Musings on the TableGen -emit-dag-isel backend

A rather notorious aspect of TableGen is the time required to run the
-emit-dag-isel backend on some targets, including AMDGPU and X86. I added a
timing feature to TableGen and timed the AMDGPU run.

This is great! Thanks Paul!

I think that the 9x reduction in compile-time is well worth the 4% size increase. TableGen's run-time has been a sore point and a source of complaints for quite some time.

I wouldn’t want to be too hasty about simply removing the relaxation algorithm. The size and speed of the compiler affects all users, but the time to compile the compiler “only” affects us compiler developers. And I speak as a developer who is heavily affected by the time to compile the AMDGPU backend.

One off-the-cuff idea (I haven’t even looked at the code yet): could we pass in a null output stream while doing the relaxation phase, and use that to skip most of the actual textual formatting, followed by a final pass with a real output stream once the offset has been determined?

Jay.

Here’s a slightly more on-the-cuff idea. The problem with the current implementation is that it iterates at each level of the tree, which gives rise to the “O(1.7^(n-1)), where n is the depth of the pattern matching tree” cost.

But you can get the same behaviour with just two (linear) passes over the whole tree. The first pass computes the size in bytes of each node, and the second one actually emits it. The key here is that to compute the size of a node, you can add up the sizes of its children and /then/ add the size of the VBR size field. By contrast, when you emit the record, you have to emit the VBR size field /first/. You only need to pass in accurate offset (“CurrentIdx”) information for the second pass, since that info does not affect the byte size of the records emitted. On the second pass you could assert that the emitted size is the same as what was calculated in the first pass.

As for how you change the current implementation to work that way… I would leave that to the tablegen code owner :slight_smile: But I suggest that passing in a null output stream is still a good way to tell EmitMatcher that it is being called as part of the first pass.

Jay.

Sure. I wouldn’t think that 4% of increase in the table size would have a significant impact on performance, but yes, the final decision would need to take that into account.

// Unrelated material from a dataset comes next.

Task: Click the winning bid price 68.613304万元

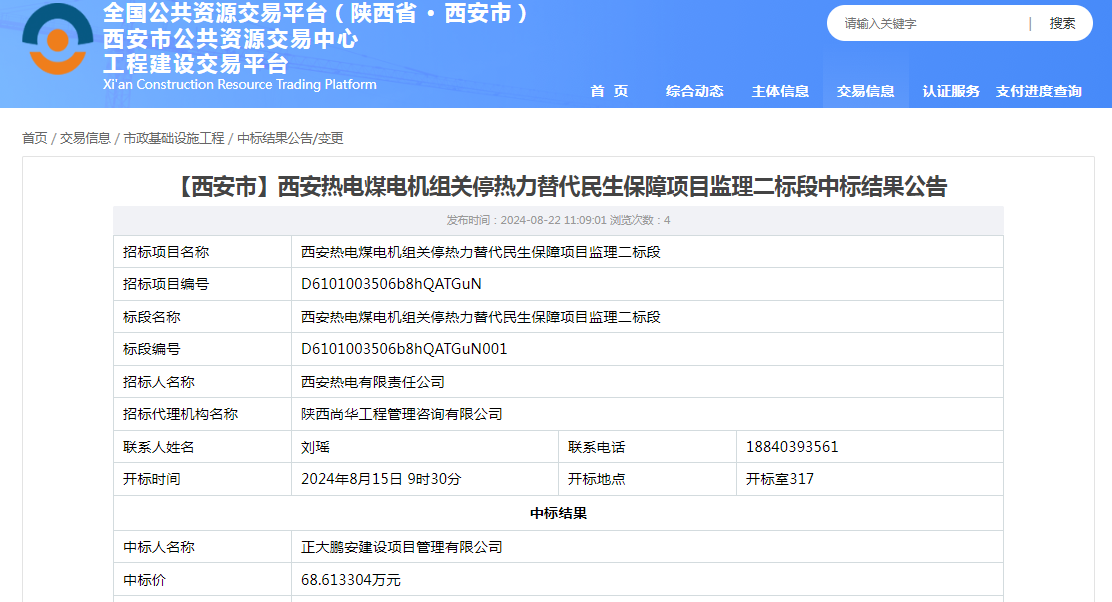Action: [x=351, y=580]
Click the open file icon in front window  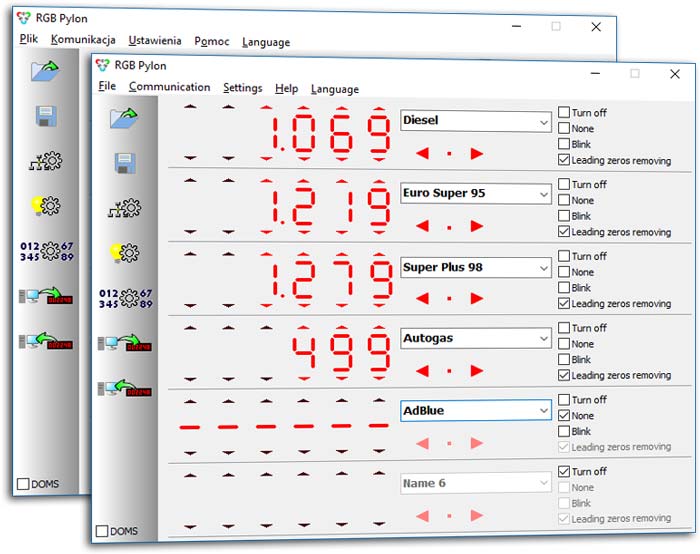125,117
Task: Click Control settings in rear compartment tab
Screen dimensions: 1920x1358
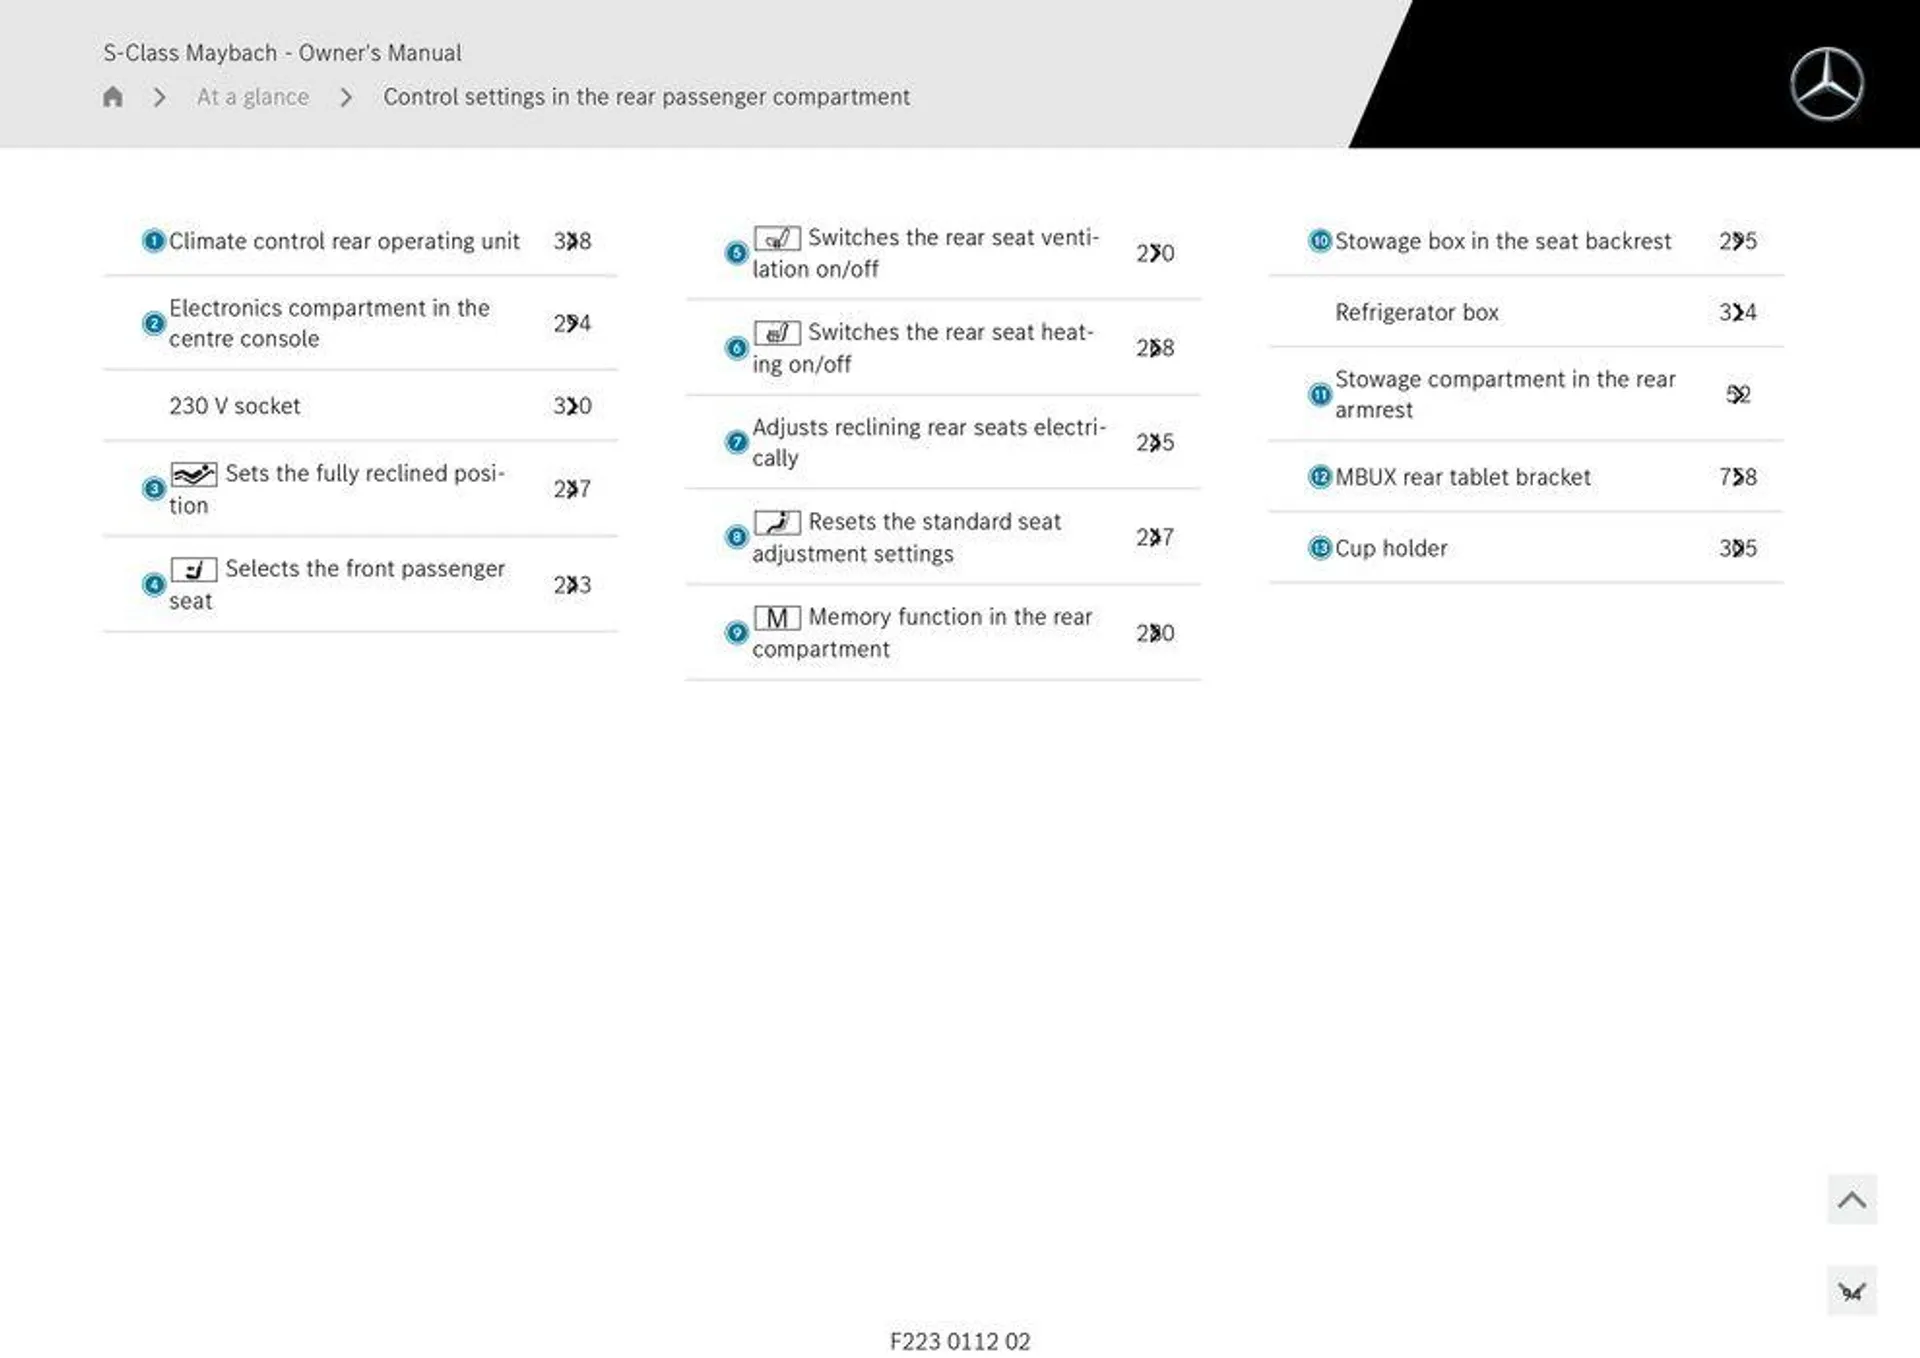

This is the size of the table, not the size of the overall binary, right? I would imagine that a 4% growth in the size of the table is a substantially smaller growth in the total executable size of, say, clang. If the overall growth is minuscule (say, under 1%), then this seems like the clear path forward.

I’m also optimistic that we might be able to find other ways to shrink the tables to make up the difference if we need to.

—Owen

Can we skip the relaxation step if comments aren’t being emitted? Comment emission is off by default in CMake configuration.